Try it →
Produce as output only the lines below starting at the line with "Webflow (333, 662)" and continuing through the line with "Pricing (581, 662)", each one exactly as written.

Records for the task →

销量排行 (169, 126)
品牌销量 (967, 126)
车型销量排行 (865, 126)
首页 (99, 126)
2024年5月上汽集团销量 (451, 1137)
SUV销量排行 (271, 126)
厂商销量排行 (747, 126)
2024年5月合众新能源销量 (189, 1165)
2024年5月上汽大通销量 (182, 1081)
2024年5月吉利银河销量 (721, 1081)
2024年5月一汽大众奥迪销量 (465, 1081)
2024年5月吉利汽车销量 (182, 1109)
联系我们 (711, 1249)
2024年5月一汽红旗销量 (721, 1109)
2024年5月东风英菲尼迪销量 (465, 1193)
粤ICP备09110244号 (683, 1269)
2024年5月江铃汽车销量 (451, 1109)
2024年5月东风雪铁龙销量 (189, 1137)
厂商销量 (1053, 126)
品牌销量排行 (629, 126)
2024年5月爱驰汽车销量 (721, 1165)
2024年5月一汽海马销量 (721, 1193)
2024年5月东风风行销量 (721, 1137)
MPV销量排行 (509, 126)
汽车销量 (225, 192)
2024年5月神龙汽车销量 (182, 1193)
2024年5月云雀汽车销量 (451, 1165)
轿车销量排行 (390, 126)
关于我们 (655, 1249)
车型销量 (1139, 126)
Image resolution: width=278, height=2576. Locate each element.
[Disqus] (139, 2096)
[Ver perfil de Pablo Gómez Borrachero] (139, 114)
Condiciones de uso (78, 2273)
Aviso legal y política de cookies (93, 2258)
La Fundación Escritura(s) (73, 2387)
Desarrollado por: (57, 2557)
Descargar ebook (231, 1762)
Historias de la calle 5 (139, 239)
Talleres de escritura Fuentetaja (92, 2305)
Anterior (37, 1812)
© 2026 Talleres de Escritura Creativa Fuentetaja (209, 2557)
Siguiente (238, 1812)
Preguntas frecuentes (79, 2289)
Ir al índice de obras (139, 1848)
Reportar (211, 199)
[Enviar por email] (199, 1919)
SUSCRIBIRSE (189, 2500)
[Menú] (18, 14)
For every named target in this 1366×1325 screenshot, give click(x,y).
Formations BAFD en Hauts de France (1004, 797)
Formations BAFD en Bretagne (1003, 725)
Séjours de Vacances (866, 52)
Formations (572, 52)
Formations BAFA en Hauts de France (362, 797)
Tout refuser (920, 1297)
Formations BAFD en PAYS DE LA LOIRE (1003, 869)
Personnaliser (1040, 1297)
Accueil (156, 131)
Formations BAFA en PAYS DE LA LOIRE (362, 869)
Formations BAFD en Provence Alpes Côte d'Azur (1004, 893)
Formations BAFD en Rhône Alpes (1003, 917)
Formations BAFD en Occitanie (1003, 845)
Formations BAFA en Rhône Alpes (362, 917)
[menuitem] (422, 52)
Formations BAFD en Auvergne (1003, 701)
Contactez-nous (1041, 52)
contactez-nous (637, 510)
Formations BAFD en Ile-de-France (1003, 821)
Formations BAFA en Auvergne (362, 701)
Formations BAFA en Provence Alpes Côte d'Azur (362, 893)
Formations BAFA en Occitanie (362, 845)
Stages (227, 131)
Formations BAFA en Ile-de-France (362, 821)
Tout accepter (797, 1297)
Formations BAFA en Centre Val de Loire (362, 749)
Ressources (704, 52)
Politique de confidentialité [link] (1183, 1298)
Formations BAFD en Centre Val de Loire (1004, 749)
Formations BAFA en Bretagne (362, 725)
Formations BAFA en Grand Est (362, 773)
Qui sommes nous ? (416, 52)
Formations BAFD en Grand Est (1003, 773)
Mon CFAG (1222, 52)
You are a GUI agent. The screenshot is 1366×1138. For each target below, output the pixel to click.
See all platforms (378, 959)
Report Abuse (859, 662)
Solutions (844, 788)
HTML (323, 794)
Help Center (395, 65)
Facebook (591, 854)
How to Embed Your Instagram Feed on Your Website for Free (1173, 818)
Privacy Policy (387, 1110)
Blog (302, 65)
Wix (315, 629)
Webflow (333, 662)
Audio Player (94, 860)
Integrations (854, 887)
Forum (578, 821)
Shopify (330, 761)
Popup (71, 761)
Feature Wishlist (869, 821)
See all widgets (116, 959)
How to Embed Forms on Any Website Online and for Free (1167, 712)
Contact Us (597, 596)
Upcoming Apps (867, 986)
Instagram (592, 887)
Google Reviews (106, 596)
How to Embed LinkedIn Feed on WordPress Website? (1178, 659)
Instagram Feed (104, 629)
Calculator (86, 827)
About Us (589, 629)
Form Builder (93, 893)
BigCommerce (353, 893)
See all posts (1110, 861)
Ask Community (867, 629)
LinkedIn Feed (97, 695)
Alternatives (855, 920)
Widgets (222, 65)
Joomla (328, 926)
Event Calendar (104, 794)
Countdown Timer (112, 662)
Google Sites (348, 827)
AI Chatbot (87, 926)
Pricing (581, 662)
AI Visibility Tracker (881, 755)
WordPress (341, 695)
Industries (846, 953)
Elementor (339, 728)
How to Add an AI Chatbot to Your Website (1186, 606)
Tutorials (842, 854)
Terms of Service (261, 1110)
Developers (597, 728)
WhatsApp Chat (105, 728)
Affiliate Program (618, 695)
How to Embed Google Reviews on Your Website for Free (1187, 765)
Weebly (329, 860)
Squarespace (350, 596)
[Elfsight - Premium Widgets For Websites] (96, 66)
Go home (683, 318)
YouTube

Completed task →
Webflow (333, 662)
Audio Player (94, 860)
Integrations (854, 887)
Forum (578, 821)
Shopify (330, 761)
Popup (71, 761)
Feature Wishlist (869, 821)
See all widgets (116, 959)
How to Embed Forms on Any Website Online and for Free (1167, 712)
Contact Us (597, 596)
Upcoming Apps (867, 986)
Instagram (592, 887)
Google Reviews (106, 596)
How to Embed LinkedIn Feed on WordPress Website? (1178, 659)
Instagram Feed (104, 629)
Calculator (86, 827)
About Us (589, 629)
Form Builder (93, 893)
BigCommerce (353, 893)
See all posts (1110, 861)
Ask Community (867, 629)
LinkedIn Feed (97, 695)
Alternatives (855, 920)
Widgets (222, 65)
Joomla (328, 926)
Event Calendar (104, 794)
Countdown Timer (112, 662)
Google Sites (348, 827)
AI Chatbot (87, 926)
Pricing (581, 662)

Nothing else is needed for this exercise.